Sampling
Class #3 (Thu., Sep 1)
PDF version
Reading:
Required Reading (everyone):
- Statistical Rethinking, Ch. 3 (“Sampling the Imaginary”).
Reading Notes:
The concept of sampling is central to statistics. We use sampling in several ways in this book, and more generally in Bayesian statistics:
Central to the whole idea of statistics is that we want to draw inferences about a large population of individuals (people, animals or plants in nature, weather events, distribution of minerals in the ground, etc.) from a sample that’s much smaller than the population.
Some of the most familiar examples are around public opinion polling, where political scientists try to estimate the sentiments of millions, even hundreds of millions of people from the answers a few hundred to a few thousand answer questions on a survey. There are many other applications: Geologists will try to estimate the hazard of radon gas coming from the ground based on samples collected at a few dozen sites across a state. Biologists will estimate the population of a species in an area from samples of a few individuals observed in the wild. Engineers will estimate the failure rate of a manufacturing line in a factory from a few samples collected and tested. Medical researchers will estimate the prevalence of a diseae and the effectiveness of a medicine in treating it from relatively small samples of people tested or treated.
In Bayesian statistics, we often use sampling as an efficient way to approximate the values of difficult integrals that we can’t solve using analytical mathematics.
In Bayesian statistics, we also use sampling to make predictions of the larger population from the inferences we drew from our sample of observed data.
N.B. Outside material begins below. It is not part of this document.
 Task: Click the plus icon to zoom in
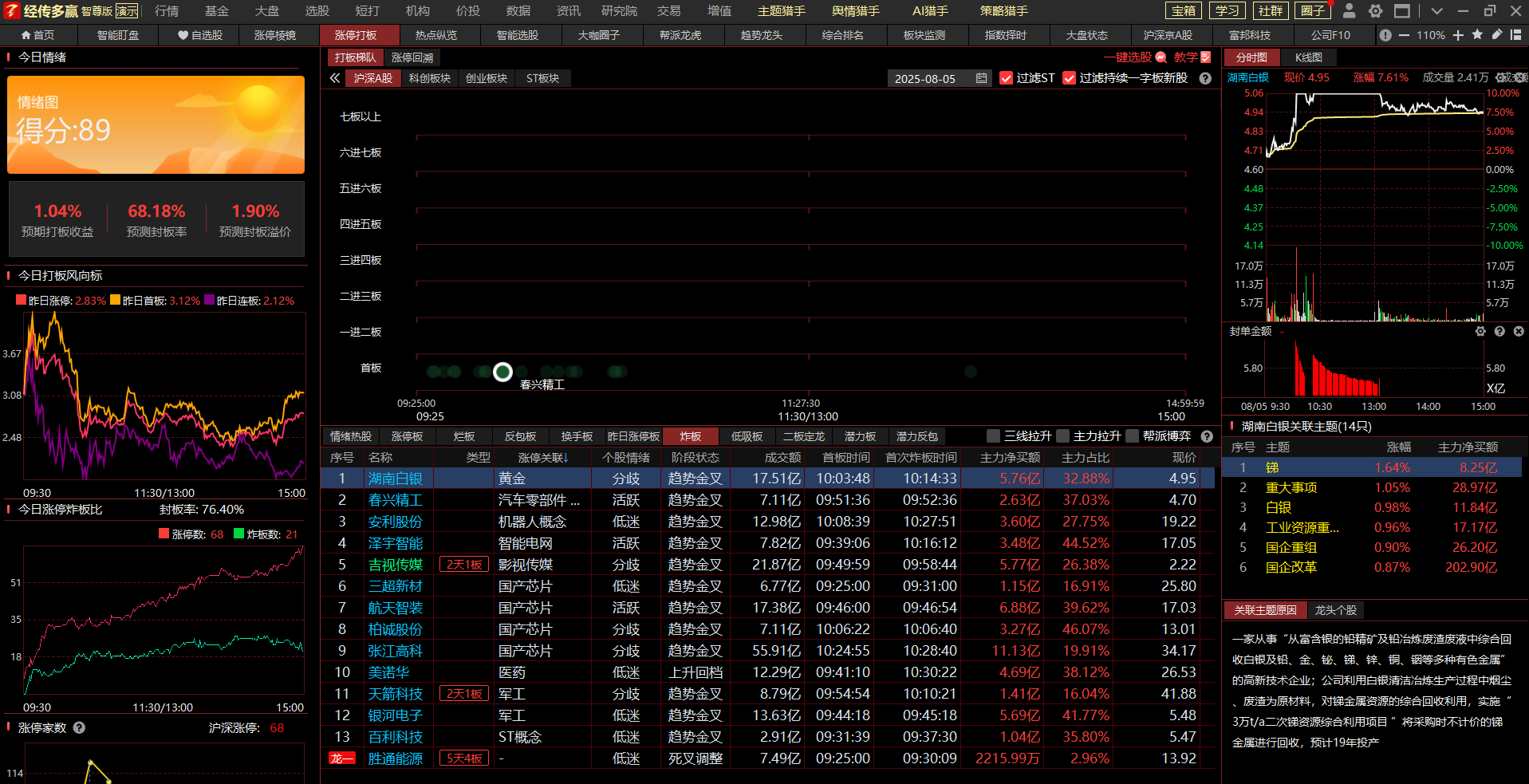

Sampling from the posterior distribution of probability allows us to not only make predictions, but to understand the uncertainty of our predictions in ways that we cannot when we use other approaches to statistical analysis.
Section 3.3 also discusses ways that we can use sampling from the posterior to check how well our model describes our sampled data and to make sure that our analysis software doesn’t have bugs.
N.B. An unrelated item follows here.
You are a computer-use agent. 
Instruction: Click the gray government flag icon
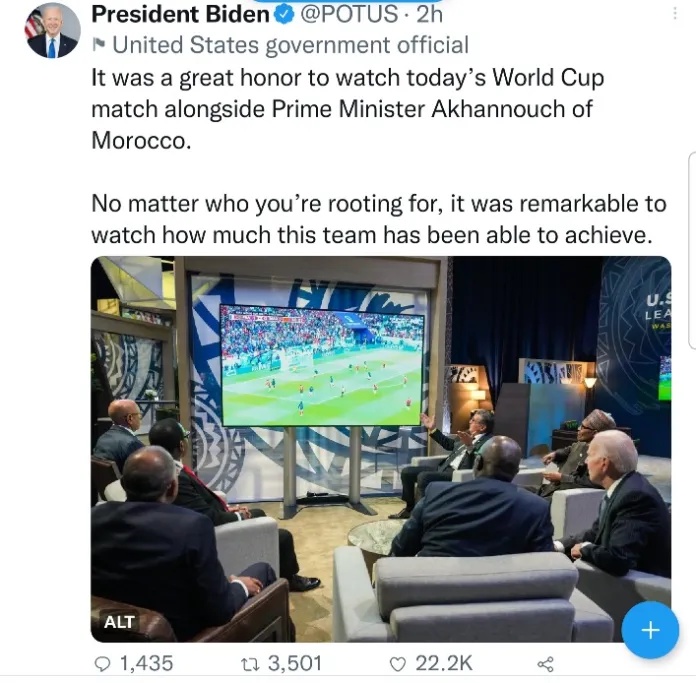click(x=98, y=44)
As you read the example of analyzing an imaginary test for detecting vampires at the beginning of the chapter, think about what McElreath writes about how easy it is to understand the analysis when you use Bayes’s theorem in a formal mathematical sense versus presenting it in terms of natural frequencies. This relates to the distinction I drew in class when we discussed Chapter 2 about parametric versus nonparametric ways of applying Bayes’s theorem. The formal mathematical approach is more like parametric statistics and the natural frequency approach is more like nonparametric statistics. This helps motivate why sampling methods (grid sampling for now, and Monte Carlo sampling later in the semester) can help us intuitively understand what we’re doing when we do Bayesian data analysis. Complex mathematical formulas, especially ones with sums and integrals, can be intimidating and confusing to many people, and presenting frequencies and samples can be more intuitive and easier to understand.